A single R5-15B provision in any one quarter could erase a year of FCF and the rebased dividend simultaneously. The chair also serves as SA Special Envoy to the United States while the DoJ inquiry continues at the issuer he chairs.
6 · The next 90 days

Three hard-dated events test three different thesis variables before mid-August.

  • 29 May 2026 — AGM. Remuneration implementation vote: last year's 40.82% against was the highest of any JSE top-40 in 2025. A second consecutive failure forces a formal engagement plan; a pass above 75% removes the governance overhang.
  • 9-10 June 2026 — Capital Markets Day. First chance to convert the loose Ambition 2030 framework into quantified FY26-28 targets. The near-term event most likely to reset the consolidated multiple toward Airtel's 6.3x EV/EBITDA.
  • ~15-18 August 2026 — H1 results. First clean operating read between the FY25 reset and the H2 IHS close. Nigeria constant-currency service revenue growth below +15% YoY in two consecutive prints is the bull-case disconfirming signal.
Rolling alongside all three: FCCPC and Nigerian SEC consultation language on the IHS deal — any signal of capacity-sharing remedies materially changes the deal's economic value before close.
7 · Bull & Bear

Lean long, wait for one more print — the operating engine is real but three binary events sit unaccounted for.

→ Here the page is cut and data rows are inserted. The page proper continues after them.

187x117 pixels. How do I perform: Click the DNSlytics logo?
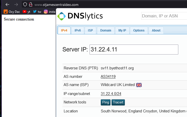[x=80, y=16]
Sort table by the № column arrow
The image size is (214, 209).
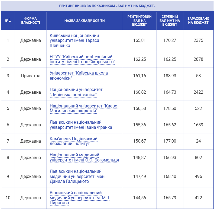click(x=8, y=21)
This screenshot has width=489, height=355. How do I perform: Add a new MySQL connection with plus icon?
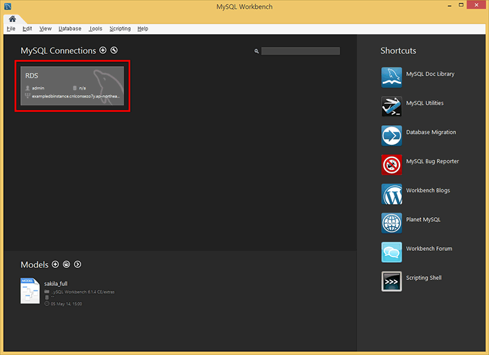[x=103, y=50]
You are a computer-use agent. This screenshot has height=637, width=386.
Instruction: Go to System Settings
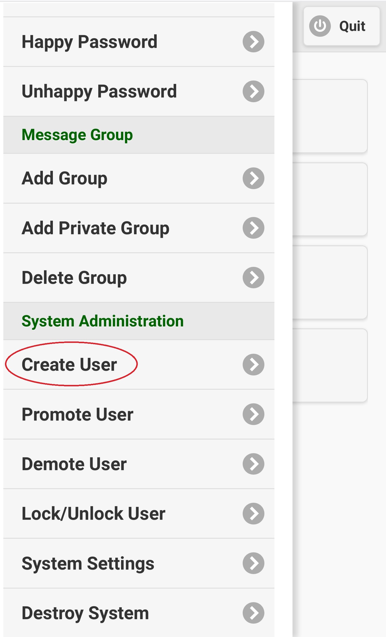[88, 563]
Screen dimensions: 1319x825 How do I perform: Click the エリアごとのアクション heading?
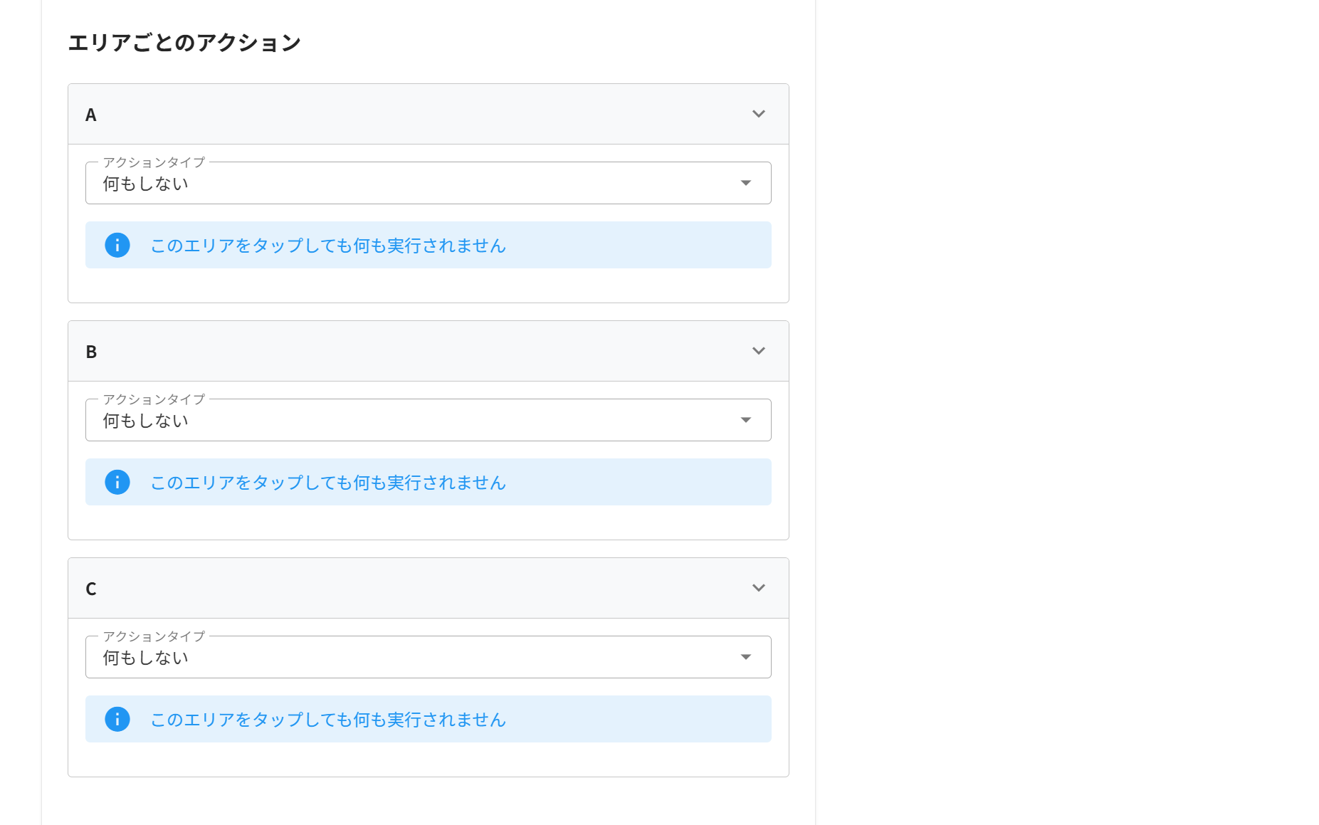184,43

  • For. FY25 prints 43.5% EBITDA margin, R47B FCF, 1.3x HoldCo leverage, +45% dividend rebase, and an inaugural R6B buyback — the disciplined balance sheet survived the worst FX shock in MTN's history without breaking.
  • For. MTN trades 4.9x EV/EBITDA against Airtel Africa's 6.3x on broadly comparable operating metrics — 307M subs vs 165M, MoMo 69.5M MAU vs Airtel Money 41.8M. Closing half that multiple gap is worth roughly R45 per share on FY25 EBITDA.
  • Against. Nigeria sits at 57% of group EBITDA on a single NCC approval that took 12 years to land — and the 2027 election cycle is the political stress test the bull math has not yet survived.
  • Against. Five simultaneous legal exposures carried as remote against multi-billion historical-settlement precedent; the IHS deal spends the deleveraging cash on a peer-tower deal struck at peak multiples.
My view — a clean H1 Nigeria print plus IHS closing on the announced economic terms converts this to long. An NCC tariff rollback, a DoJ indictment, or FCCPC capacity-sharing remedies flip it to avoid.

Watchlist to re-rate: Nigeria constant-currency service revenue at the mid-August H1 print, FCCPC consultation language on the IHS deal, and any procedural step in the DoJ inquiry.